How we experience stress is completely individual, but the process in the body is often the same when the sympathetic nervous system is activated. The sympathetic nervous system controls, among other things, breathing, blood pressure and pulse, and is not something we can influence with our will. In connection with the stress reaction, stress hormones such as kortisol, adrenaline and norepinephrine are released in the body. These hormones help us become more alert and ready to act quickly, which may be necessary in dangerous or demanding situations.

What is cortisol?

Cortisol is a hormone produced in the adrenal glands and is involved in a number of different processes in the body, such as regulation of blood pressure, blood sugar levels and the immune system. Cortisol is released in response to stress and acts as part of the body's "fight or flight" response, helping us to be alert and ready to deal with potentially threatening situations.
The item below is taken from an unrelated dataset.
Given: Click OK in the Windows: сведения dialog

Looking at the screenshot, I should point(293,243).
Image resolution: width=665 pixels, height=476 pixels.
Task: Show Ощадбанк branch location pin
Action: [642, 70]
Cortisol is also called the stress hormone in some contexts because it has a strong connection to stress.

The relationship between stress and cortisol?

As previously mentioned, the body's production of cortisol (as well as other hormones) increases when we are exposed to stress. These hormones help the body mobilize energy and resources to deal with stress effectively. However, if we are exposed to long-term stress without the possibility of recovery, this can lead to an imbalance in cortisol levels, which in turn can have negative consequences for our health. In the case of long-term stress, we can in many cases measure higher cortisol levels as a result of your body being exposed and affected by stress.
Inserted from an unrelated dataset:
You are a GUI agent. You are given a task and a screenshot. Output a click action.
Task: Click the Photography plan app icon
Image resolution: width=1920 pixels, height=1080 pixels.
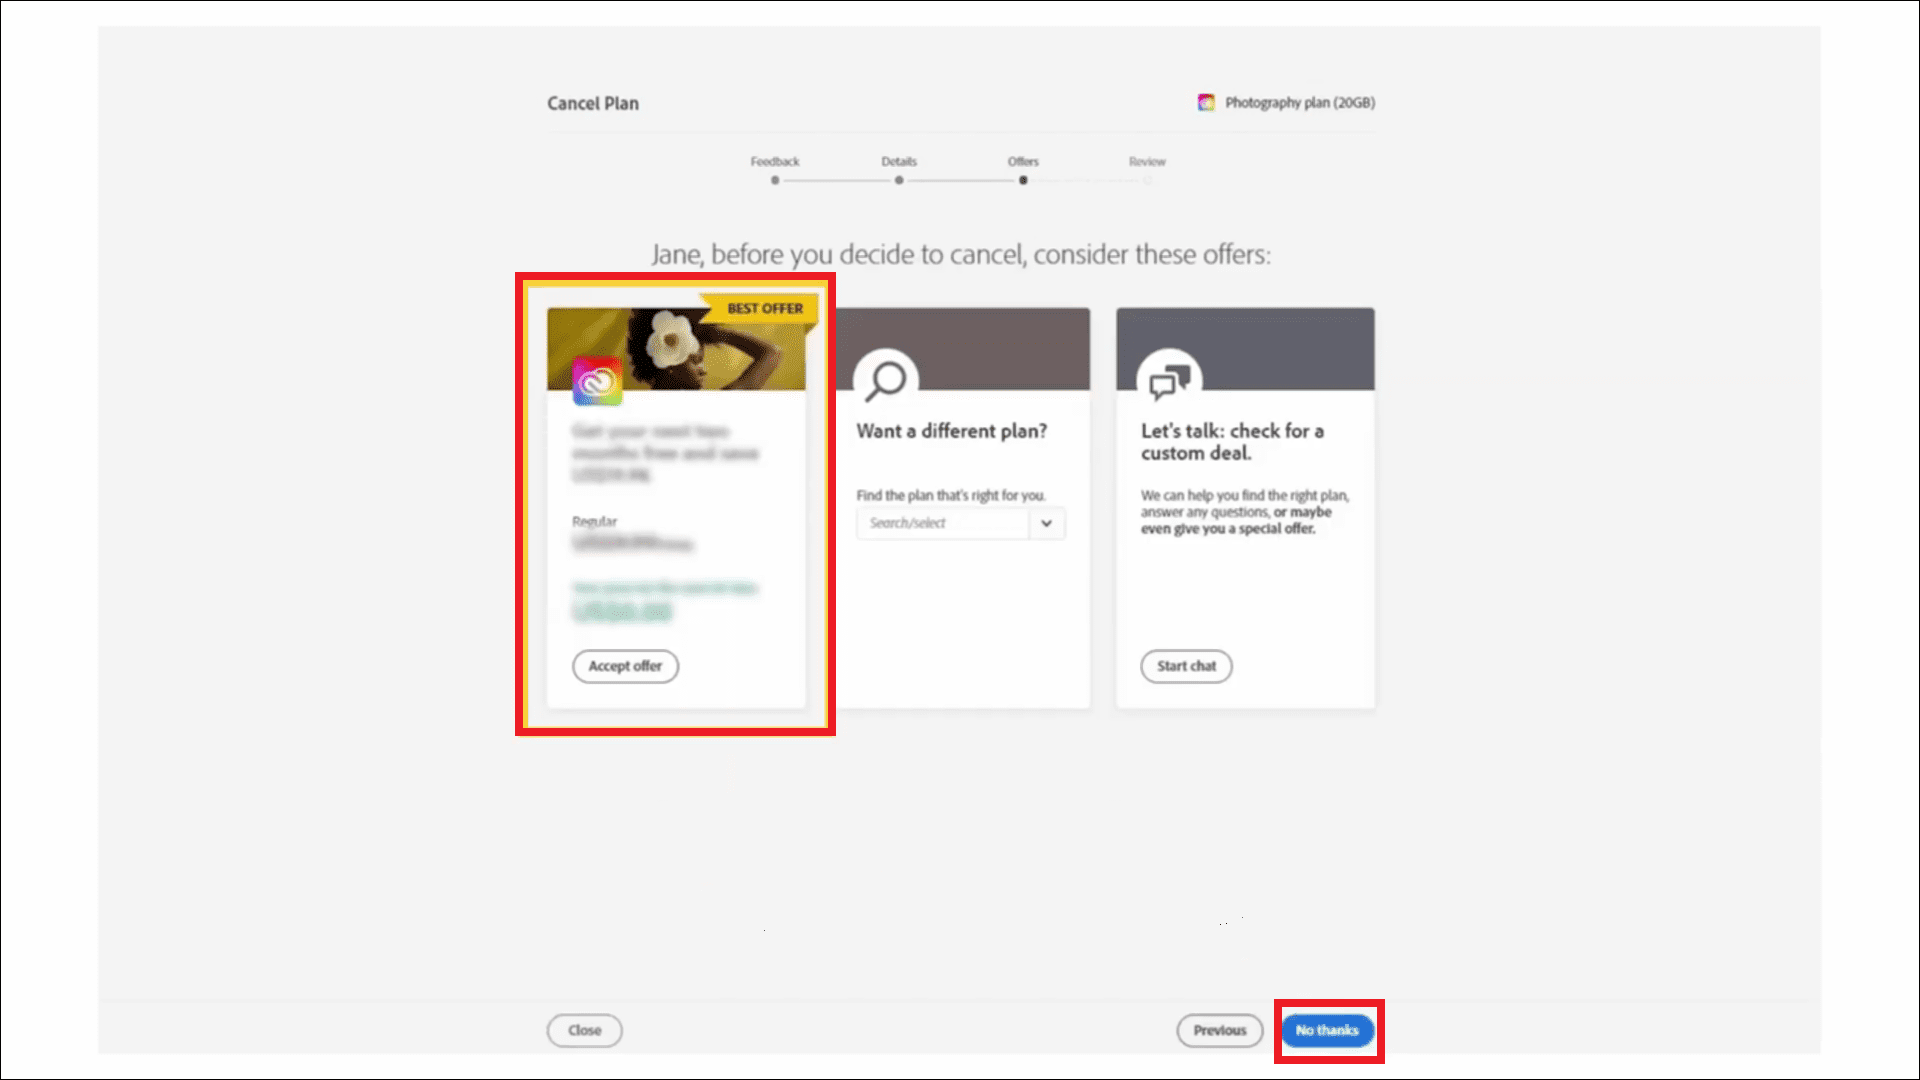point(1206,102)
Factors that can affect your cortisol levels

Examples of factors that can lead to long-term stress include high demands in the workplace, relationship problems, financial worries or constant changes in our lives. Another factor that can affect cortisol levels is lack of sleep. When we don't get enough sleep, our body is subjected to additional stress, which can lead to an increased production of cortisol. This, in turn, can worsen sleep problems and create a vicious cycle of sleep deprivation, increased cortisol production and reduced sleep quality.

Effects of high cortisol levels

Elevated cortisol levels over a long period of time can lead to a number of negative symptoms and health problems, such as:

  • Sleep disorders
  • Increased fat storage, especially abdominal fat
  • Increased hunger and reduced satiety
  • Impaired immune system
  • Muscle breakdown and weakened muscles
  • Impaired ability to concentrate
  • Mental illnesses, such as depression and anxiety
  • Blood sugar imbalance
  • Increased risk of diseases, such as stroke, diabetes, high blood pressure and cardiovascular disease

So you can manage stress and influence your cortisol levels?

If you suspect you have high cortisol levels due to prolonged stress, there are several things you can do. One idea might be to first test your cortisol level and then follow up after you have implemented measures to reduce stress and restore hormonal balance:

  • Review your sleep routines and prioritize good sleep quality. This can mean creating a relaxing sleep environment, avoiding screens before bedtime and maintaining regular bedtimes.
  • Take a closer look at your relationships, work demands and lifestyle to identify sources of stress and make necessary changes.
  • Incorporate relaxing and stress-reducing activities into your everyday life, such as meditation, yoga, walks in nature or deep breathing.
  • Seek support from family, friends or professional therapists to manage stress and any underlying problems.
  • Eat a healthy and balanced diet rich in nutrients that support your body under stress, such as vitamins, minerals and antioxidants.

Summary

Stress and cortisol have a close relationship and affect our health in many ways. By understanding the connection between these factors and taking steps to reduce stress in our lives, we can create a healthier balance and improve our physical and mental well-being. It is important to listen to our body and allow ourselves time for recovery and relaxation in order to manage stress and cortisol levels effectively. Test and measure your cortisol levels to see if the changes in your lifestyle are having an effect.